Some of the books on Tuesday night sounded bleak. Yes, I think the audience probably expects and wants to be sobered by a reading, but listeners also want to feel uplifted. Like we did when he heard Adam Johnson.

So, here's the rub: if you write a book you're expected to read from it, and sometimes while I'm out there in the audience, listening to droning prose, I find myself wishing actors were doing the talking, as they do in the wonderful bicoastal series, Word Theater. And yet many authors do develop a reading style and are actually quite good - as was the case on Tuesday night. Some of the poets were almost too good.
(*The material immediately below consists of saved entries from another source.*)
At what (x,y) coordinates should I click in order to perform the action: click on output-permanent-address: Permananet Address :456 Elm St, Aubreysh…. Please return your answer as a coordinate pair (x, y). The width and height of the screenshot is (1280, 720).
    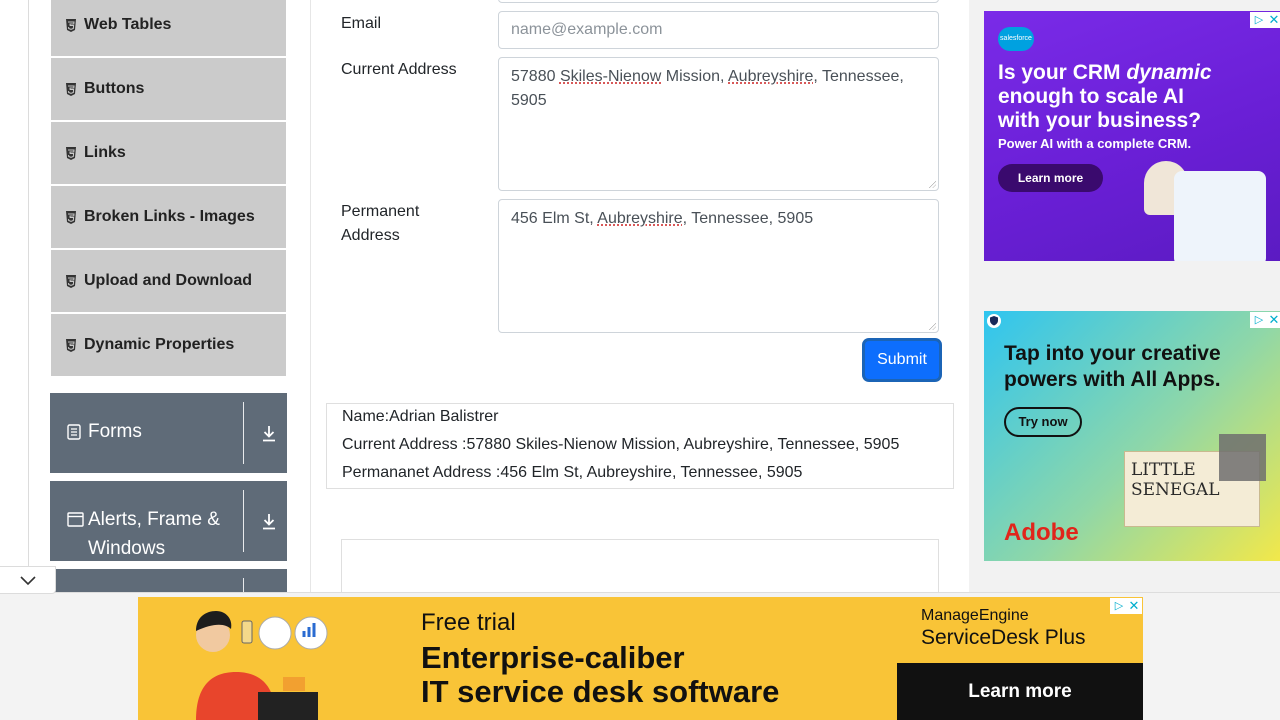
    Looking at the image, I should click on (572, 472).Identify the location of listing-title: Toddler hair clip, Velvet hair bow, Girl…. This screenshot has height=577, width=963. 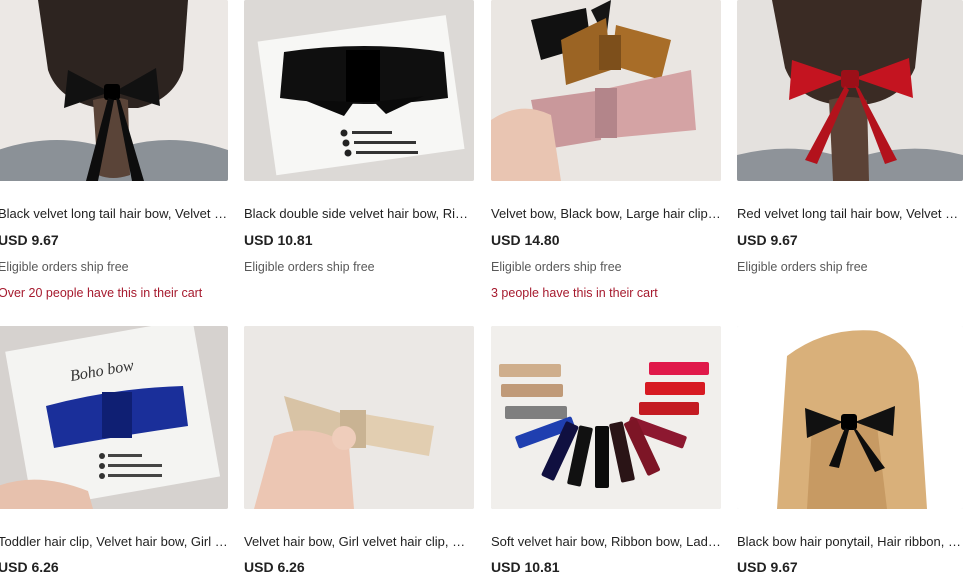
(114, 542).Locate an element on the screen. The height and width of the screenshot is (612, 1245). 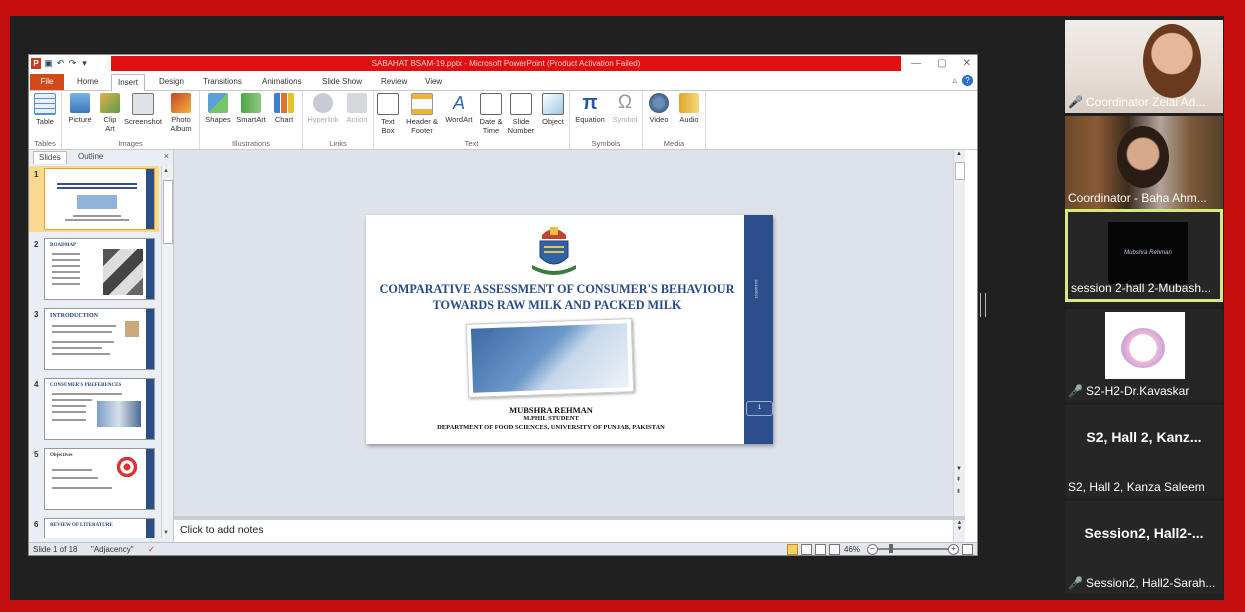
wordart-button: A WordArt is located at coordinates (459, 108).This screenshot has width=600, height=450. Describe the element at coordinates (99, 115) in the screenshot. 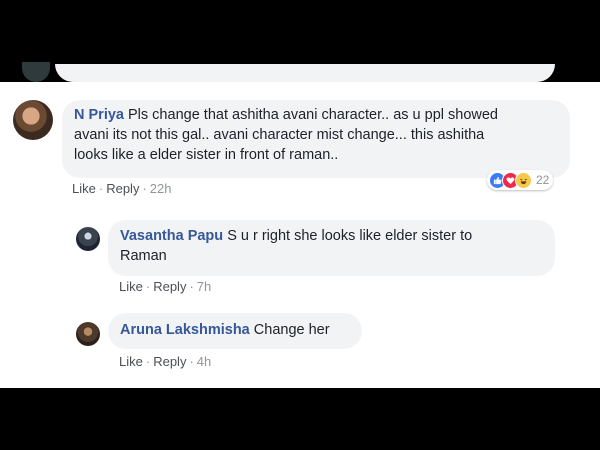

I see `comment-author: N Priya` at that location.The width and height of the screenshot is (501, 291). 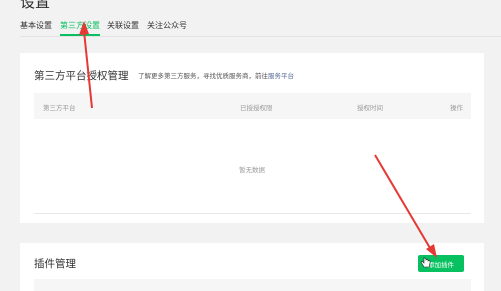 I want to click on auth-table-header: 第三方平台 已授授权限 授权时间 操作, so click(x=252, y=106).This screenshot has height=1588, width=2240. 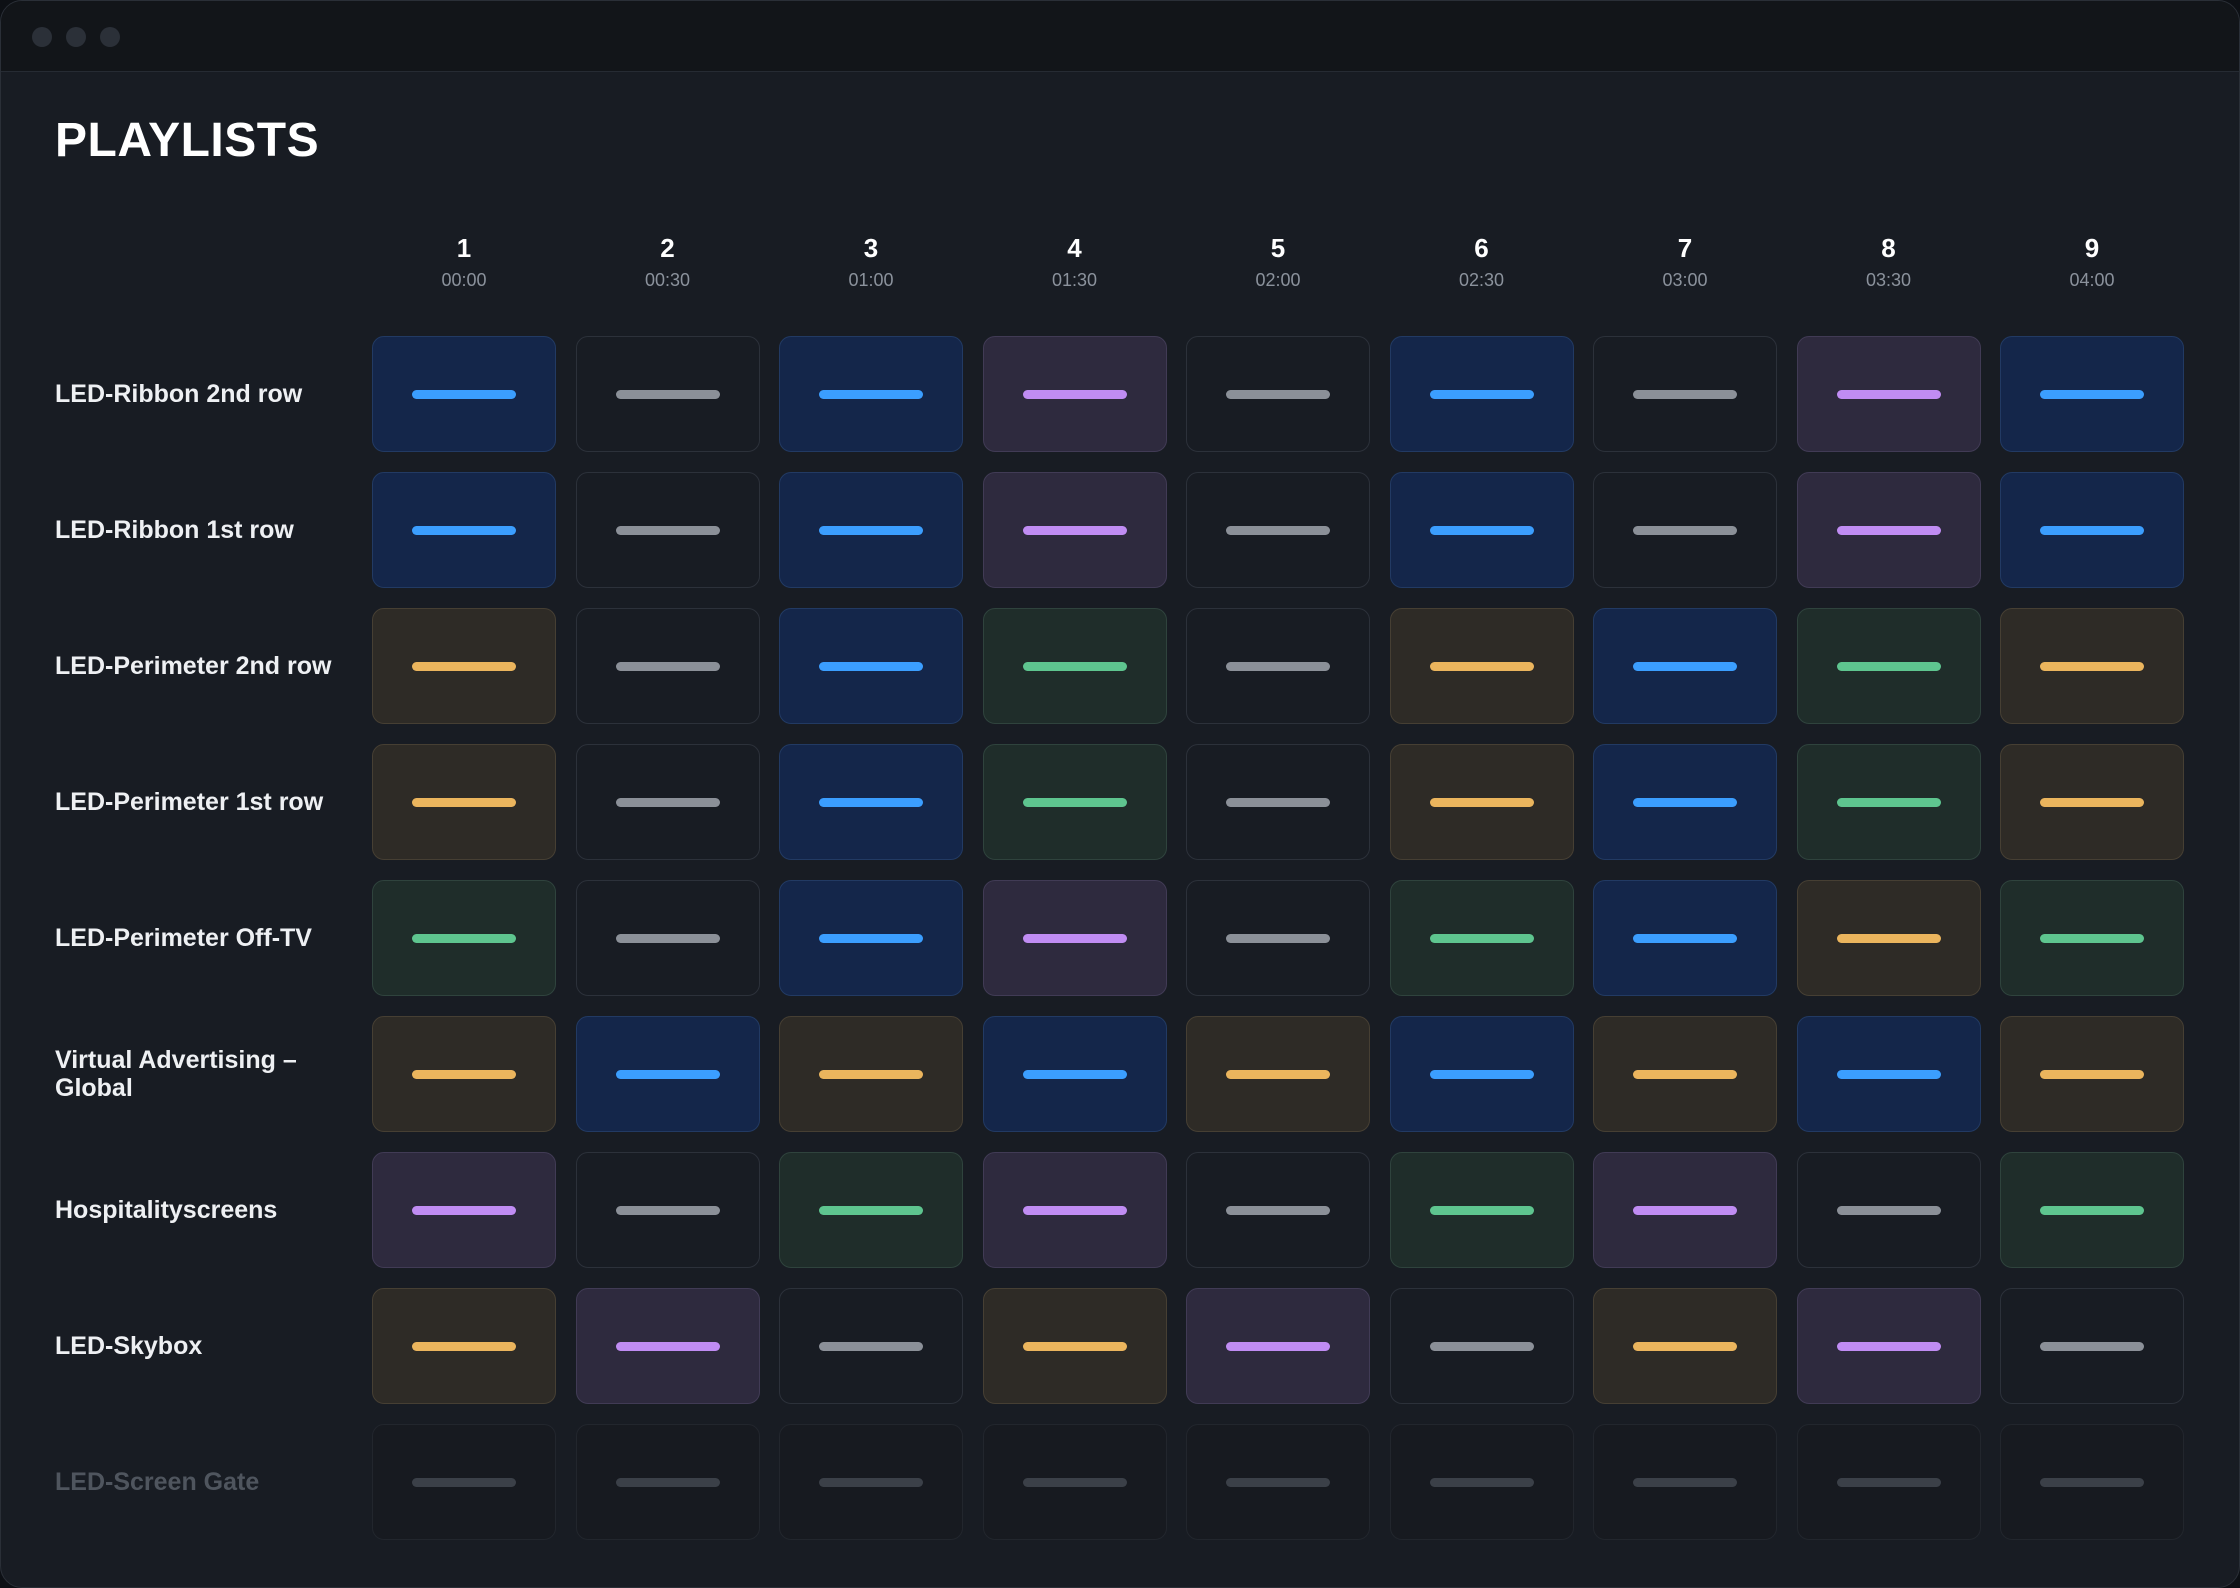 I want to click on column-header: 1 00:00, so click(x=464, y=262).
I used to love poetry readings because the best readers (Sharon Olds comes to mind) read their poems mellifluously and naturally, talk about the poems, the circumstances of writing the poems and then read more poems. The lovely language is piped directly into the blood; but best not to jiggle the needle while you're giving the injection. Nowadays, so many poets feel they have to perform, to make their voices stentorian and loud and whoop it up for the audience. Perhaps some of the performing poets need to give lessons in reading aloud to prose writers whose plodding selections desperately need some spin. On Tuesday night, luckily, the poet who read the most naturally and, in my mind, most adeptly, just happened to win in her category as well. Now, I'm wondering if any of the judges were out there in the audience, listening.